# Traumatized cat?



## Onyx1250 (May 25, 2015)

It was my roommate's birthday this week, so I decorated our apartment a bit for her birthday. I covered her door in wrapping paper, hung streamers, and blew up some balloons. Little did I know... Onyx is apparently terrified of balloons. He was hanging out in the living room all night, which was weird by itself, but I didn't give it too much thought. But when I went to collect him for the night, I was carrying him down the hallway and I felt him tensing and squirming. As we got within about five feet of the door, he panicked, shredded my arm and shoulder, and bolted under my bed, where he stayed for hours. I had to shut my door (to block the sight of the balloons), wash my hands (so they didn't smell like balloons), and use liberal amounts of catnip spray to finally coax him out. And then he refused to leave my bedroom this morning even after I had finally let the air out of all the balloons and thrown them away. He's hardly eating, wet or dry, and he's being very clingy now. He is still scared of the hallway, although he will run full speed down it if he HAS to.

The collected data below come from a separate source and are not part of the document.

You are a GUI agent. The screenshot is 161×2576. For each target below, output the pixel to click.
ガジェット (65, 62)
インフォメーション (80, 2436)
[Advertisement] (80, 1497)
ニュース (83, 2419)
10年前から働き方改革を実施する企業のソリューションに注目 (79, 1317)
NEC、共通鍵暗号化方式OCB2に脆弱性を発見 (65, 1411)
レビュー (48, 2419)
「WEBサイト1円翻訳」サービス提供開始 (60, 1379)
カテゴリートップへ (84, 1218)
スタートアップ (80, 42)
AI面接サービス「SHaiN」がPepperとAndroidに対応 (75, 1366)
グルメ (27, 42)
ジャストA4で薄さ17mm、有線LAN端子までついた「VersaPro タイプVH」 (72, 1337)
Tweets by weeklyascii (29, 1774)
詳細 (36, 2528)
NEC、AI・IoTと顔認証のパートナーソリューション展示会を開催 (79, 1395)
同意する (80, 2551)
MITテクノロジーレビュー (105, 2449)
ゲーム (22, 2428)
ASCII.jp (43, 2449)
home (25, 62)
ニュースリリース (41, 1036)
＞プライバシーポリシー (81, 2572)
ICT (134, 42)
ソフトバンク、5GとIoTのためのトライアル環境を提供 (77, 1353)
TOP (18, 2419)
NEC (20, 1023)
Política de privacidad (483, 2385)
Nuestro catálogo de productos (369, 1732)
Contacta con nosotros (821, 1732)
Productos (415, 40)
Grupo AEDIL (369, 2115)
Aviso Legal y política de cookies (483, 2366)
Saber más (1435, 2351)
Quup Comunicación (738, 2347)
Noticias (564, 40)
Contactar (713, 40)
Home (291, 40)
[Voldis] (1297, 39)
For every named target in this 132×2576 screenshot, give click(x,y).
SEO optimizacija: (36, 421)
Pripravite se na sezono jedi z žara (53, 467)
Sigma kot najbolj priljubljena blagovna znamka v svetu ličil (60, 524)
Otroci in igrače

I traumatized my kitty! How can I help him now? I never knew he would be scared of balloons! And now I feel like he's constantly stressed.


----------



## 10cats2dogs (Jun 16, 2013)

Onyx,
Can you get him interested in playing? That will help him get rid of some of the negative energy, and decompress from the balloons, keep using the cat nip spray!

Go ahead and leave some food out, along with water, he'll eat when he feels calmer...
Keep to your normal schedule, it will help reassure him that everything is OK!
Good Luck!
Sharon


----------



## Onyx1250 (May 25, 2015)

Thanks for the advice, Sharon! He has 0 interest in playing, although I've tried to get him interested and I've used the spray. He seems to just want to cuddle all the time and be literally touching me whenever possible (this isn't typical for him). I'm continuing to offer food hopefully tomorrow will be better for him, poor baby. He is definitely stressed.


----------



## DebS (Jun 14, 2015)

Oh poor baby. There is no way you could have known he would be so afraid. I hope he settles down soon.


----------



## Marcia (Dec 26, 2010)

Time is your best friend here. He will get over it, but it's a good lesson learned for him. 
We had a terrible snowstorm here last winter and the Petsmart where I volunteer needed to evacuate the cats. I took them all home since my foster room was empty of kittens anyways. Poor Tanner stayed hidden for 3 days! It was only on the last day that I noticed he would sneak out from under the cage and pass a glance at the turning ceiling fan! THAT was what had terrified him and I didn't know until the morning they were to go back to Petsmart! Poor guy lived in terror of the ceiling fan the whole time. 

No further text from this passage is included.